- [Il compito]:
Secondo il pediatra citato nell'articolo sulla riapertura delle scuole per l'infanzia, perché il vero problema della scolarità è essere un vettore di contagio? Rispondi in una o due frasi.

- [Testo di lettura]:
_ _ _ _ _ _ _

7 settembre: riaprono le scuole per l’infanzia. Bambini e nonni, chi rischia di più?

Il pediatra: “Il vero problema della scolarità è di essere uno straordinario vettore di contagio ma bisogna salvare il percorso educativo”

In attesa della riapertura delle scuole, prevista per settimana prossima, oggi, 7 settembre, riaprono le scuole per l’infanzia, cioé gli asili. Con il ritorno dei bambini più piccoli in classe, insieme ai loro compagni, torna in primo piano il rischio di contagiarsi e di contagiare con il Coronavirus la categoria più fragile: i nonni. Ma chi è che rischia maggiormente? I bambini o forse proprio gli anziani?

“Il virus – commenta Alberto Oliveti, medico pediatra, in un’intervista a Sussidiario.netnon è particolarmente aggressivo verso i bambini. Possono avere qualche complicanza respiratoria i bambini che ne hanno già avute, come quelli asmatici che vanno seguiti con maggior attenzione. Il problema per i bambini non dovrebbe essere particolarmente grave, però dobbiamo ricordarci che stiamo parlando di una malattia che non conosciamo. Forse il vero problema della scolarità è di essere uno straordinario vettore di contagio. I bambini tornano a casa e si trovano genitori e nonni. Possono essere portatori di contagio. Mentre per loro la patologia decorre in modo inconsistente, quando addirittura inavvertita, la contagiosità segue un’altra linea”.

_ _ _ _ _ _ _

- [Materiale mostrato]:

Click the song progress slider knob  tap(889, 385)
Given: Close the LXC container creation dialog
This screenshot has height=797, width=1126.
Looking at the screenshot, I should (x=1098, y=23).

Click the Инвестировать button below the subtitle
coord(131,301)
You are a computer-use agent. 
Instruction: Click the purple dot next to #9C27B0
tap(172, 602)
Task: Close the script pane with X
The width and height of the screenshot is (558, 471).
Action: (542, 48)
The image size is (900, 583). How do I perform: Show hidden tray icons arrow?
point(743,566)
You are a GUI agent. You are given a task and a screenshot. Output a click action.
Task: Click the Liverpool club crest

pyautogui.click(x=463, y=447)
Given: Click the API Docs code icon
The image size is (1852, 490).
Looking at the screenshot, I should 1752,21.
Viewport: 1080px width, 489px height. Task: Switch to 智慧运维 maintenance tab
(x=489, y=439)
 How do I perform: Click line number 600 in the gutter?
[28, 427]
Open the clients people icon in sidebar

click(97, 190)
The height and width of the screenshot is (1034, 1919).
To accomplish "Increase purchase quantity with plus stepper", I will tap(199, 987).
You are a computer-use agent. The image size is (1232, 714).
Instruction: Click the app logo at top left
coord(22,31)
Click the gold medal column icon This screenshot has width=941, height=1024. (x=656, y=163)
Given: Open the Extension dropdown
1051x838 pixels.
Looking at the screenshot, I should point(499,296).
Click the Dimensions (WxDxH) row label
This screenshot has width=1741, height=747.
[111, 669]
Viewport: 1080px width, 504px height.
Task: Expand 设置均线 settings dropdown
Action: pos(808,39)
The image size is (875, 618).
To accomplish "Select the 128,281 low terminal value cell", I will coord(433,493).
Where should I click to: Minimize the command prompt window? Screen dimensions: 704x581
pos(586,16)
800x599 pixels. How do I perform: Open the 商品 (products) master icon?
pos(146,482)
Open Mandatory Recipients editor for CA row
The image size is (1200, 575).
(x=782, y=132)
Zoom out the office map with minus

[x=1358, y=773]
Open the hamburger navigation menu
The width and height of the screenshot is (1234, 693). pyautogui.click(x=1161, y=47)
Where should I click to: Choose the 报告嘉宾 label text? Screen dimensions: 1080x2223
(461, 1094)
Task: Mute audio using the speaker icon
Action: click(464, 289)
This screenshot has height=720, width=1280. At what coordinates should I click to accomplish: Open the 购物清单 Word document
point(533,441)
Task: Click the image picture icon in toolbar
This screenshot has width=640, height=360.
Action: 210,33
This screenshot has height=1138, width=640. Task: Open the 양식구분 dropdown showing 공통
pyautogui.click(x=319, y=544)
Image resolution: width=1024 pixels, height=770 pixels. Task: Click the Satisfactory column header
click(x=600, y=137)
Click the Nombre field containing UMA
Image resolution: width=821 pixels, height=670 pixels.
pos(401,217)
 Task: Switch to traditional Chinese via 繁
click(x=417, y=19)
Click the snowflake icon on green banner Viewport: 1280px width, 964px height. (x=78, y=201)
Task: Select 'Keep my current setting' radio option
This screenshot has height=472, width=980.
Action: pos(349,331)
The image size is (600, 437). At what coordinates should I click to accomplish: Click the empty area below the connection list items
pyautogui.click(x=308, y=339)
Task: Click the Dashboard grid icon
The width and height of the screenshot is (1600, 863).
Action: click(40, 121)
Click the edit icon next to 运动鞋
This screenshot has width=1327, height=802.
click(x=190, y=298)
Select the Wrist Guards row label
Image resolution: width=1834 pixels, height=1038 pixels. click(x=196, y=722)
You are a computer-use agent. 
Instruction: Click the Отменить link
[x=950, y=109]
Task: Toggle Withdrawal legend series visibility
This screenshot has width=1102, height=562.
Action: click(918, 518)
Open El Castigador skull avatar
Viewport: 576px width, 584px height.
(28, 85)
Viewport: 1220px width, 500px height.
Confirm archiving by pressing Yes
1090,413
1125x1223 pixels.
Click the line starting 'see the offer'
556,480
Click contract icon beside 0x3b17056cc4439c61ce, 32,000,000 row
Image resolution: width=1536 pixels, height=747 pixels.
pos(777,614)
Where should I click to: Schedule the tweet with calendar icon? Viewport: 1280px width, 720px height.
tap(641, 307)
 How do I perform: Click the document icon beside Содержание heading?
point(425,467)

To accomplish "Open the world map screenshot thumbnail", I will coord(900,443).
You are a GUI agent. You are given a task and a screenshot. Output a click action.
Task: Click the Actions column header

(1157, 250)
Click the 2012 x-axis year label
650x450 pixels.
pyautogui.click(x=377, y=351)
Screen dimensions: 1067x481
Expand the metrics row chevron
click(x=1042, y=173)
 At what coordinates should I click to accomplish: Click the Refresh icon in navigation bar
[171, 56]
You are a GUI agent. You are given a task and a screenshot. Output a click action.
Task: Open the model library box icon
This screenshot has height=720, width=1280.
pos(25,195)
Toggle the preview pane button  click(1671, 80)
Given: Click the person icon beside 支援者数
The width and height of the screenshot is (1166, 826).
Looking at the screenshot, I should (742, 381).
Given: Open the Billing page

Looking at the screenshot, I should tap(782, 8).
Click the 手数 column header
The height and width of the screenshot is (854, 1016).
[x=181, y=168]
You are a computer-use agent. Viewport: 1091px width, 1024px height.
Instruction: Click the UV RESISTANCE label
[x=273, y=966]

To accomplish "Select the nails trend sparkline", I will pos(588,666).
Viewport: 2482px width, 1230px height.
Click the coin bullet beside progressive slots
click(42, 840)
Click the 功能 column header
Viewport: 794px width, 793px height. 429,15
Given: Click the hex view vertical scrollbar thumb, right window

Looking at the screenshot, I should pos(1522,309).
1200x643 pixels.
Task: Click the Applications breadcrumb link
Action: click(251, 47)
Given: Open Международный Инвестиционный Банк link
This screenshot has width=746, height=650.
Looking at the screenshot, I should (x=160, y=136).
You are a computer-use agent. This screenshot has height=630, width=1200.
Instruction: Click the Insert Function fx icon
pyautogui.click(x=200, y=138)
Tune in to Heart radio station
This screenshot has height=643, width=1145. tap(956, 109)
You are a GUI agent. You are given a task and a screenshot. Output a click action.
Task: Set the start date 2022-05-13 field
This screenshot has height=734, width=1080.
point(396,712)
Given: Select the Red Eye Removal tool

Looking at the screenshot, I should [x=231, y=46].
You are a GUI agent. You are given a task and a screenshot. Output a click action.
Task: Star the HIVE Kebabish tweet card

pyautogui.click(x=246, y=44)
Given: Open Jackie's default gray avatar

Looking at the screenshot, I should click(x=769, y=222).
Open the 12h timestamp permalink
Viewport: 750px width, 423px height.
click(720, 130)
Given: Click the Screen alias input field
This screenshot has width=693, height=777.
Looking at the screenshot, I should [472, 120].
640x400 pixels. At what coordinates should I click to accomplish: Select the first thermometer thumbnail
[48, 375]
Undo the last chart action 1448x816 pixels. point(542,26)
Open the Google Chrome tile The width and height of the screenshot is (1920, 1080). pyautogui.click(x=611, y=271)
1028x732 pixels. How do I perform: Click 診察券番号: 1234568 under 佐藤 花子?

_ _ _ _ _ _ _

- [Risposta al compito]:
Perché i bambini, tornando a casa, si trovano con genitori e nonni e possono essere portatori di contagio. In loro la malattia decorre in modo inconsistente o addirittura inavvertito, ma la contagiosità segue un'altra linea.